The story of Cleopatra, her life and reign as pharaoh of Egypt, her affairs with Roman leaders Julius Caesar and Mark Anthony, her influence on Roman politics, and her flamboyant suicide, with attention paid not so much to the legend as the facts behind the drama, with some material suitable for most levels.
1. Antony and Cleopatra, by Adrian Goldsworthy 2010
Another book got all the hype in 2010, but it was Goldsworthy's effort to tell the world what we do know and what we don't about Cleopatra and her relationship with Mark Antony that deserved the huzzahs.
2. Cleopatra of Egypt : From History to Myth. 2001.
"Cleopatra of Egypt: From History to Myth," edited by Susan Walker and Peter Higgs, contains 11 essays on the changing images of Cleopatra and a catalogue of artifacts from an international exhibit on Cleopatra and her world.

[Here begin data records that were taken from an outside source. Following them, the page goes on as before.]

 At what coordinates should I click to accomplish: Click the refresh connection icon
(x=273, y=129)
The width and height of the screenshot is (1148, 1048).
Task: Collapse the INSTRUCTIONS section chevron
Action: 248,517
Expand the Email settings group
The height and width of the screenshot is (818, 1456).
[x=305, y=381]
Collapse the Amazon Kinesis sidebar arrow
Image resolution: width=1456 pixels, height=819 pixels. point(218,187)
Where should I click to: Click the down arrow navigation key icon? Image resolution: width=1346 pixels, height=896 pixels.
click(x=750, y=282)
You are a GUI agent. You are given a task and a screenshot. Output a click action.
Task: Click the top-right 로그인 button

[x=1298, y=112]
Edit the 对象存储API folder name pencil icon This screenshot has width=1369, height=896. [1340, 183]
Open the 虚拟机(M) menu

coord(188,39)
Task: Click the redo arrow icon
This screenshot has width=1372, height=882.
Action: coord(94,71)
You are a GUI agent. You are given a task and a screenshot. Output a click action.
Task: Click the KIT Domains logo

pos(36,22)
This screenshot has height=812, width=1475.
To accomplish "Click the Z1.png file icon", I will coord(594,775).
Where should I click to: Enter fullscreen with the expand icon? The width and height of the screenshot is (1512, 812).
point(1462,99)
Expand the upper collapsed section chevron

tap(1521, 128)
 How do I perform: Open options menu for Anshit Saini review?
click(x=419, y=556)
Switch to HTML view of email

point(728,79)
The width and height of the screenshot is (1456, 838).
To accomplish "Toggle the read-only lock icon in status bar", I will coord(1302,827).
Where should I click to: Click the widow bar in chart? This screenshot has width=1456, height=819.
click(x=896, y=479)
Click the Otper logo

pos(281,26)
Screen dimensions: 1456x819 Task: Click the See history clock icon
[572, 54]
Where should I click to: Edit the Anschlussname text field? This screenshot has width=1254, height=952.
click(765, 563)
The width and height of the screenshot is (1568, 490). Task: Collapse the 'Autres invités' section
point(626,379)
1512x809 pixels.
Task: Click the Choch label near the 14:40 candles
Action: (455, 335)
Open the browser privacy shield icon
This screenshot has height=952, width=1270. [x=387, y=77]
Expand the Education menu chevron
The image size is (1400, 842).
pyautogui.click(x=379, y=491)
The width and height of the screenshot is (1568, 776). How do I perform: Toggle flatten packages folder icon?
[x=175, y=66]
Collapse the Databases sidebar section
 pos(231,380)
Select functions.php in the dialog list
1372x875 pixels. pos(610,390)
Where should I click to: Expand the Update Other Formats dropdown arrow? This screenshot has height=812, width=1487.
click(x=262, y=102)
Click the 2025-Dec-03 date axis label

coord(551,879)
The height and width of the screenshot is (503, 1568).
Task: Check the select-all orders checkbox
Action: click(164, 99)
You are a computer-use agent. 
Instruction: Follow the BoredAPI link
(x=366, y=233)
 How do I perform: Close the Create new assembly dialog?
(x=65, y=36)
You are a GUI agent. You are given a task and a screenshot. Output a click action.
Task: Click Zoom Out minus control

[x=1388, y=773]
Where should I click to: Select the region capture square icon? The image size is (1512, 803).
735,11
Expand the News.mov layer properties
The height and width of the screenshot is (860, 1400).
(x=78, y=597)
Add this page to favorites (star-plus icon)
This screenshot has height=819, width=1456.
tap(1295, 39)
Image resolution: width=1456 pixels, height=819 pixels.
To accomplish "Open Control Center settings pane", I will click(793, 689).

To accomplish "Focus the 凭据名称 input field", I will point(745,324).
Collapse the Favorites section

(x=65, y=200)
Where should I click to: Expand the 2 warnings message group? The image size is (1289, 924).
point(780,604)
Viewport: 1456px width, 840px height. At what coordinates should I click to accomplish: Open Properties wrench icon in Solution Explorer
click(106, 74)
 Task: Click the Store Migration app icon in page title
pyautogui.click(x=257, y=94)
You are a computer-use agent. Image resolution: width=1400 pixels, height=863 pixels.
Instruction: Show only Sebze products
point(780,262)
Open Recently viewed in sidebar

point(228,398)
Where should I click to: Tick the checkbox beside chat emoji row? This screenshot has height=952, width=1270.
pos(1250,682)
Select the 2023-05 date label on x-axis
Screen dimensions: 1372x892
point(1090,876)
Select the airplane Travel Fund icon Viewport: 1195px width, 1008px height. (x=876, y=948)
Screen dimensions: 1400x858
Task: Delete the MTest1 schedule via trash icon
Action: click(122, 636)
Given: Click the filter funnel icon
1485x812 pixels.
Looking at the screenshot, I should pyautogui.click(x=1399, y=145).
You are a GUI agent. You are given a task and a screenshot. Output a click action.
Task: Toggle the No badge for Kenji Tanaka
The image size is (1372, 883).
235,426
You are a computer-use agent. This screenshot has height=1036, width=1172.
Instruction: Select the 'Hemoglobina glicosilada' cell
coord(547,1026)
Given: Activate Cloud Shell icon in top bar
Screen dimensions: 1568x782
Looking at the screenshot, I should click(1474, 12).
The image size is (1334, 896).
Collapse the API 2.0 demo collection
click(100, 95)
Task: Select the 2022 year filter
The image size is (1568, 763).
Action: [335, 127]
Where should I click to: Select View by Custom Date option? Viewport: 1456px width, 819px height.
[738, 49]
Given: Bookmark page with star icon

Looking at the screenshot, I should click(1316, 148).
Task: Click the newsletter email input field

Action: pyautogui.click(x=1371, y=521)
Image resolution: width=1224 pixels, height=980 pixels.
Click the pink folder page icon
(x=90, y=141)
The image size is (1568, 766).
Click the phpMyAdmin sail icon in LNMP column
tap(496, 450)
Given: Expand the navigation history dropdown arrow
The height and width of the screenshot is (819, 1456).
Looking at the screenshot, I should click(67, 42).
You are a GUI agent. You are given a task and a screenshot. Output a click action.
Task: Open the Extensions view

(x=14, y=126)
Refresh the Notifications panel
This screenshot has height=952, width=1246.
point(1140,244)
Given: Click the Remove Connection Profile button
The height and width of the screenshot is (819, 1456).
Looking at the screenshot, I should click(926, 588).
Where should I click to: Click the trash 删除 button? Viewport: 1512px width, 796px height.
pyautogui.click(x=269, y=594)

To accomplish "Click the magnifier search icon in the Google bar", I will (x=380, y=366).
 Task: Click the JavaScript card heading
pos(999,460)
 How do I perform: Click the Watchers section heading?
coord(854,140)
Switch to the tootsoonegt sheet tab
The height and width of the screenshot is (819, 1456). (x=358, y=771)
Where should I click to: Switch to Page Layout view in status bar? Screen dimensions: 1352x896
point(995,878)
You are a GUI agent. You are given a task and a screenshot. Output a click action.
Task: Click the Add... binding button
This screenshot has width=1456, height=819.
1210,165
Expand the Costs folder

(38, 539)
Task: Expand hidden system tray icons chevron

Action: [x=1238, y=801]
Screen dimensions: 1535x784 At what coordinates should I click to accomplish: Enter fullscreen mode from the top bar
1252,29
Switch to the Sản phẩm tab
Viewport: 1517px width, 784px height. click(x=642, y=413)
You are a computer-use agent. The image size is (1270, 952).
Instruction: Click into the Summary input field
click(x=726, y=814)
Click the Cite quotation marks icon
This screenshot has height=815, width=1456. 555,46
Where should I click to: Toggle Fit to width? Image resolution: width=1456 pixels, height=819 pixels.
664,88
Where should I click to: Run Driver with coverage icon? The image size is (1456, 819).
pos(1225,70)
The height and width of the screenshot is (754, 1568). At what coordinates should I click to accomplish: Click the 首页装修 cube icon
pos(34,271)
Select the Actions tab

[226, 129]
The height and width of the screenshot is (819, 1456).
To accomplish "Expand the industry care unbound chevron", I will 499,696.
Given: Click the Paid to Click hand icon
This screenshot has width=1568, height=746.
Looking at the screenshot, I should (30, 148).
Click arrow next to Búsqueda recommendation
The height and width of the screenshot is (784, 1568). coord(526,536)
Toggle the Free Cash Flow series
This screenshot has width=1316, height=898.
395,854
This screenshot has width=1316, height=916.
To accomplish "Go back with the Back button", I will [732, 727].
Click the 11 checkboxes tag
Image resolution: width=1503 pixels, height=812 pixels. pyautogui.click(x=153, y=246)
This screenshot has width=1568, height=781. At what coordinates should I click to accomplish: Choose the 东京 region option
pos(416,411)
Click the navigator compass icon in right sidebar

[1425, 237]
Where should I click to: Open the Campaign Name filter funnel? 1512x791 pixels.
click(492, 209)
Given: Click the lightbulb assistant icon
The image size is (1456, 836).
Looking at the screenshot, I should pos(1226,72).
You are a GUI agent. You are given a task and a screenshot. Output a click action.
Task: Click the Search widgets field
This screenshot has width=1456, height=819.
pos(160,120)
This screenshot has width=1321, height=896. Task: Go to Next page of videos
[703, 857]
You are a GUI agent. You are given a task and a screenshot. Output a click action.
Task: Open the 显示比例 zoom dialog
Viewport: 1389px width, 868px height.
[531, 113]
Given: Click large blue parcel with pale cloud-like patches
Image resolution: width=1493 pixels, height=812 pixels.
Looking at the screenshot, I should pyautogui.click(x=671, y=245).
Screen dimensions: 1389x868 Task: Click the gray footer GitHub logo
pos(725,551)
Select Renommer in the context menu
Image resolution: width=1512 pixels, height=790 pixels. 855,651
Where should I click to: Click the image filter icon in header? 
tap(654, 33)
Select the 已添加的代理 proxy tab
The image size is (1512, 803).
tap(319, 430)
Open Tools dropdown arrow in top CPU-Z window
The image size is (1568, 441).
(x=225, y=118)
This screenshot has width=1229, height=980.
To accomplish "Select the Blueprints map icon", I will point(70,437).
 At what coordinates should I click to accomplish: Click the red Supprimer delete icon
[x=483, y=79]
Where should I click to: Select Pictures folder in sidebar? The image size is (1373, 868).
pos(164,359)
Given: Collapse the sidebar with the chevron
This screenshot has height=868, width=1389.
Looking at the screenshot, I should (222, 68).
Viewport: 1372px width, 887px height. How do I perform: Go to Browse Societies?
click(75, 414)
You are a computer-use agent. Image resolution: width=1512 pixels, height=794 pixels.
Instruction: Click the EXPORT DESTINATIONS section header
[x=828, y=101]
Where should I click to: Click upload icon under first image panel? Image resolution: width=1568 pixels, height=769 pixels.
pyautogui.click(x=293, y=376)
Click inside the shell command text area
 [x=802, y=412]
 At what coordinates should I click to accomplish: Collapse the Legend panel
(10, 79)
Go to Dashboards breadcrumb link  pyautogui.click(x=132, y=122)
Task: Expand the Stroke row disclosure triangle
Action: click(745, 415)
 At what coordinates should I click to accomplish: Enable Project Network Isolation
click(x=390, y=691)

3. Cleopatra and Egypt. 2008.
Sally-Ann Ashton's 2008 contribution to the study of Cleopatra is part of Wiley-Blackwell's Ancient Lives series. As an archaeologist-classicist-Egyptologist Ashton competently reviews all the recent scholarship on Cleopatra and details the art and iconography of the Ptolemies. The final chapter tells what happened to the descendants of Cleopatra; the first chapter explains the problems facing researchers of Cleopatra, and the second describes the various categories of ancient historians of Cleopatra. There are lots of interesting anecdotes, but this is not an introduction to Cleopatra. It is a book for people interested in evidence for the Egyptian queen as Greek and Egyptian, ruler and goddess.
4. Cleopatra and Antony
Diana Preston's work on Cleopatra is also about the love affair with Mark Antony and the history of the times, so it's not so focused as some of the other books on this list. A new reconstructed image of an unconventionally beautiful Cleopatra seems to have inspired the author to write this interesting popular history.